• _RECORDS SHOWN_:
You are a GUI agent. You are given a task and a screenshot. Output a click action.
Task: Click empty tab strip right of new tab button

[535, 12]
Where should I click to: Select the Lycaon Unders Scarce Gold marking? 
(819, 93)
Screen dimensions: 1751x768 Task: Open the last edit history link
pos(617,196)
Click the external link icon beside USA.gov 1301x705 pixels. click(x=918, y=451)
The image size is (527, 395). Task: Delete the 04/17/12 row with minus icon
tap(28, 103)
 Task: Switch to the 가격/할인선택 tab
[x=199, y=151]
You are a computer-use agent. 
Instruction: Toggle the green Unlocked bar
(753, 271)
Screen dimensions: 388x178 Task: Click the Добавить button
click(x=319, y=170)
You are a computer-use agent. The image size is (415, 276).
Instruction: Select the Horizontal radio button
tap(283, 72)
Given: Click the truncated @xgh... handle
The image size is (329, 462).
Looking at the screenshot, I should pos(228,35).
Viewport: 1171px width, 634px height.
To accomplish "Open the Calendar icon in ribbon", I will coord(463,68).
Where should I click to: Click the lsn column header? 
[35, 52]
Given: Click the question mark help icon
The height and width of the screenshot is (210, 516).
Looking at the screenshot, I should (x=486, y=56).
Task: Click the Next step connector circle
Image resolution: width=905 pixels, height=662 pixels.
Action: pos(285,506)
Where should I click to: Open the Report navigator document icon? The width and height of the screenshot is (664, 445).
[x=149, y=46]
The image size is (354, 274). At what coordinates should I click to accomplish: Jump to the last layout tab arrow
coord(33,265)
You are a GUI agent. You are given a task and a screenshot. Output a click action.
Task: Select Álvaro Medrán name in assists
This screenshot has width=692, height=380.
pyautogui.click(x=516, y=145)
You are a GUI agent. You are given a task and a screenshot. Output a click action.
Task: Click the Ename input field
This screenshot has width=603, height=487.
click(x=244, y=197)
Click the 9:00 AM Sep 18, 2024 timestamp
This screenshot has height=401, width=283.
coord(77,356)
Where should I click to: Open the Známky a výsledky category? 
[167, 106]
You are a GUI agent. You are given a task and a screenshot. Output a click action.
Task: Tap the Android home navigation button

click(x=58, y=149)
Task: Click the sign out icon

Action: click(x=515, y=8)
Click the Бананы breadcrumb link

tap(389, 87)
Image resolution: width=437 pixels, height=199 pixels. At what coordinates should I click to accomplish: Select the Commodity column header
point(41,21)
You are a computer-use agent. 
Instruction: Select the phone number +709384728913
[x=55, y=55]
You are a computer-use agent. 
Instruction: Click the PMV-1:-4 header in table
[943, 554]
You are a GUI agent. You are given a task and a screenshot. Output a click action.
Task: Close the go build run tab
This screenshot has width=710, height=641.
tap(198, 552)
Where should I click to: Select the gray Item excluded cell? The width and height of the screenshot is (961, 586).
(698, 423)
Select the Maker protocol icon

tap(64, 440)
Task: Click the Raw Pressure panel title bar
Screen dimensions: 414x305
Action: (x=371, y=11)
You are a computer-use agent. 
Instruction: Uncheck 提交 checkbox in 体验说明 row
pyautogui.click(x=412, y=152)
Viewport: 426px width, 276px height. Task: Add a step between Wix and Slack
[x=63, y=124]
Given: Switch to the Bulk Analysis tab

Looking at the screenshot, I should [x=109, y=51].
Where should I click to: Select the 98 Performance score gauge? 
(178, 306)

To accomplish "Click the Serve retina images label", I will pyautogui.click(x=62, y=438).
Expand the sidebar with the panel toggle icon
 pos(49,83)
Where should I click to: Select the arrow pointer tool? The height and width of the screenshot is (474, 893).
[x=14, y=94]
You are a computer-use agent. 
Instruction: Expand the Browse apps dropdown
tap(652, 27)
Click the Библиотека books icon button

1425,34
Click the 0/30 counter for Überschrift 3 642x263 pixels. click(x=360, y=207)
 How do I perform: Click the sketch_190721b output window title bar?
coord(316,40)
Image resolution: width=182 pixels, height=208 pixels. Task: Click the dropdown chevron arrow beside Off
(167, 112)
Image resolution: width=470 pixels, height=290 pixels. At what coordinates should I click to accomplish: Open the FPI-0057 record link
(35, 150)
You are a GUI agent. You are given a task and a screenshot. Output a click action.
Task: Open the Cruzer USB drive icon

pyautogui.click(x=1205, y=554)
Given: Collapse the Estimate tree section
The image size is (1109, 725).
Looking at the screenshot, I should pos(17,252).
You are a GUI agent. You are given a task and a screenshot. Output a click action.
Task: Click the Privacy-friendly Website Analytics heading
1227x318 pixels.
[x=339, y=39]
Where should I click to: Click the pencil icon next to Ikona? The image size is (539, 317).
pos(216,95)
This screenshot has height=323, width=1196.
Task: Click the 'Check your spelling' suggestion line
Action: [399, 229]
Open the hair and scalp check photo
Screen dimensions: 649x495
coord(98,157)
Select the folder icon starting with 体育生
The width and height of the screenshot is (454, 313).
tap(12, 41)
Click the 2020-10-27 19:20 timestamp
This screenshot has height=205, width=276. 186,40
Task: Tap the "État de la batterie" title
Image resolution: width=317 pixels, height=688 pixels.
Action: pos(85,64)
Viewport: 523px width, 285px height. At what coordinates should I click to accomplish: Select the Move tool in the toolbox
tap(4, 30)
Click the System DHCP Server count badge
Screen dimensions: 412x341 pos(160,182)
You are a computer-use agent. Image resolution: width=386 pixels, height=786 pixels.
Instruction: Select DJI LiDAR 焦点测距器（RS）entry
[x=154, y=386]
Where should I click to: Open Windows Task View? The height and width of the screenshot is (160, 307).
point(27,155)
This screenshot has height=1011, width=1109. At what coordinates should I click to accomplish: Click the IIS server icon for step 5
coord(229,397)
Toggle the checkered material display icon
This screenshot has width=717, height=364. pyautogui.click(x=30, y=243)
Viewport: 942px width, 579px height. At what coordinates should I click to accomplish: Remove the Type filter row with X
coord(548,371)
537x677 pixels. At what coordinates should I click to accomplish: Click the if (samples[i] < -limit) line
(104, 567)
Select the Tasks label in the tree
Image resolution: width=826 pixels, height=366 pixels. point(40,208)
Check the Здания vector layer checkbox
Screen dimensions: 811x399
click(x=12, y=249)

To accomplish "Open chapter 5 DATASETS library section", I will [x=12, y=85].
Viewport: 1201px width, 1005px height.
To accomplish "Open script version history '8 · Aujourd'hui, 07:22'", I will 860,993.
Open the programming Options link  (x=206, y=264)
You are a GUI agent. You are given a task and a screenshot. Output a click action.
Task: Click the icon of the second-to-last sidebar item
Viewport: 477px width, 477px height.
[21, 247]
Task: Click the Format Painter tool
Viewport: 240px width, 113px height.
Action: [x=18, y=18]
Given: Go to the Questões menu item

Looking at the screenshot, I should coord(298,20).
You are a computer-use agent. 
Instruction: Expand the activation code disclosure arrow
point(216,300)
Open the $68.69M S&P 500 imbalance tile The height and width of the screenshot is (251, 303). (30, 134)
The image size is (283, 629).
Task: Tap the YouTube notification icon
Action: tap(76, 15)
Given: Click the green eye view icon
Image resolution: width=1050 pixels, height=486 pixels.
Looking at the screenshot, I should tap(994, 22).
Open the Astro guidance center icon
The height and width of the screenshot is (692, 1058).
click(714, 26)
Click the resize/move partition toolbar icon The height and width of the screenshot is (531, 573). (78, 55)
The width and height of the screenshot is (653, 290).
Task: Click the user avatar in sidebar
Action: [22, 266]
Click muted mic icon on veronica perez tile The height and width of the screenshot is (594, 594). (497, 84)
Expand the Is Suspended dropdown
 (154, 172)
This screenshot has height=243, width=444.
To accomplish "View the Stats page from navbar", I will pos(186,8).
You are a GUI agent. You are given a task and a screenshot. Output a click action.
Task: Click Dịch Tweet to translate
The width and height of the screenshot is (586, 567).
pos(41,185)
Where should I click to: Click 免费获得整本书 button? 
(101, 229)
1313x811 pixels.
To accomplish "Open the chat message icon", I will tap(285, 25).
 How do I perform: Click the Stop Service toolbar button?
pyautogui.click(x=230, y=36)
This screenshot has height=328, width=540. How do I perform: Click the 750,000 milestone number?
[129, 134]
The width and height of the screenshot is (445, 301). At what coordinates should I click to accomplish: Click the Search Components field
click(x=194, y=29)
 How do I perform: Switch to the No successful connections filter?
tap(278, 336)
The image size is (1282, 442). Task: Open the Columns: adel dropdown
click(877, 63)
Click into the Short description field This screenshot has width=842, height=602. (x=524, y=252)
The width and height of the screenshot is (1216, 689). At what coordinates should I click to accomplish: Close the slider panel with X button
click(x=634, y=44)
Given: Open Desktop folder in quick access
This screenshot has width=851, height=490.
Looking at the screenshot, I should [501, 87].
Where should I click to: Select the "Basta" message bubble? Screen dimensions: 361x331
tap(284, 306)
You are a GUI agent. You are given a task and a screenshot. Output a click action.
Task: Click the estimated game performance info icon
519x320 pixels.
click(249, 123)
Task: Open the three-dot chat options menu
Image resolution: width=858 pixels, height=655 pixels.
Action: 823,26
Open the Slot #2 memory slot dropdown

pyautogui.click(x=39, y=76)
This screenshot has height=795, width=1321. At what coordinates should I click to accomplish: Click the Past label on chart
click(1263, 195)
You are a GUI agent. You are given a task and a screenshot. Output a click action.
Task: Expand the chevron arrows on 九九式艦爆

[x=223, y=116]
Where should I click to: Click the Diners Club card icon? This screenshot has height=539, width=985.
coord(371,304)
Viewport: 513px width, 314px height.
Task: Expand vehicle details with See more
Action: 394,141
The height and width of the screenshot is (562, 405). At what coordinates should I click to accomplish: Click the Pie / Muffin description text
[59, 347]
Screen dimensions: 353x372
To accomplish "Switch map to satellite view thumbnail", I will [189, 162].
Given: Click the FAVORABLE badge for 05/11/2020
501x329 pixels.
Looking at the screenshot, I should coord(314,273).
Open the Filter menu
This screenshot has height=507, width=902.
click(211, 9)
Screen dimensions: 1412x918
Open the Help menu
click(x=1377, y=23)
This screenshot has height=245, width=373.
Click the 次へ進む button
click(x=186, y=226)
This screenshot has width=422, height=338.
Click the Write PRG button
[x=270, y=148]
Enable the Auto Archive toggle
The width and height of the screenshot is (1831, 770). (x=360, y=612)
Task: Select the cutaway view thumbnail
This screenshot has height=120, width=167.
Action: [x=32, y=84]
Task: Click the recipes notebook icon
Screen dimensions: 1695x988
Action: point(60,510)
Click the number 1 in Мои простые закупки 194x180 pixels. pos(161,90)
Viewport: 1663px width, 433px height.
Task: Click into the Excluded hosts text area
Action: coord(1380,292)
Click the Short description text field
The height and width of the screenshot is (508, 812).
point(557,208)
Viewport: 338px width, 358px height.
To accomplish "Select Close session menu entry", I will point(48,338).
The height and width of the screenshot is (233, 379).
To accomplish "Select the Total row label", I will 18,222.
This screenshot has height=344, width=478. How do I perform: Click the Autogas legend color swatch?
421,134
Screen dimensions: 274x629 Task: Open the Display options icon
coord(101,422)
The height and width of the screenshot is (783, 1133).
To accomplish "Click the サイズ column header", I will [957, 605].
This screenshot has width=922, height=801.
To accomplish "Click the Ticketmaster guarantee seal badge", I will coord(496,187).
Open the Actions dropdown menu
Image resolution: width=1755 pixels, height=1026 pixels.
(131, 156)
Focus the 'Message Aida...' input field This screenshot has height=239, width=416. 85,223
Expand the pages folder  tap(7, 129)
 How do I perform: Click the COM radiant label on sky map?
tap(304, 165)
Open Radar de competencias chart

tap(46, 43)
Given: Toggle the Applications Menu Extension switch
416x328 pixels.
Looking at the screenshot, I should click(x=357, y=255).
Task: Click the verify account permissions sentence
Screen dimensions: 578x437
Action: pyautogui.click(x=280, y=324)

• _TASK GOAL_:
What is asked for is an exact copy of the lines above from the one containing "Image resolution: width=470" through the one containing "Given: Collapse the Estimate tree section", and only those.

• _RESPONSE FOR THIS EXERCISE_:
Image resolution: width=470 pixels, height=290 pixels. At what coordinates should I click to accomplish: Open the FPI-0057 record link
(35, 150)
You are a GUI agent. You are given a task and a screenshot. Output a click action.
Task: Open the Cruzer USB drive icon

pyautogui.click(x=1205, y=554)
Given: Collapse the Estimate tree section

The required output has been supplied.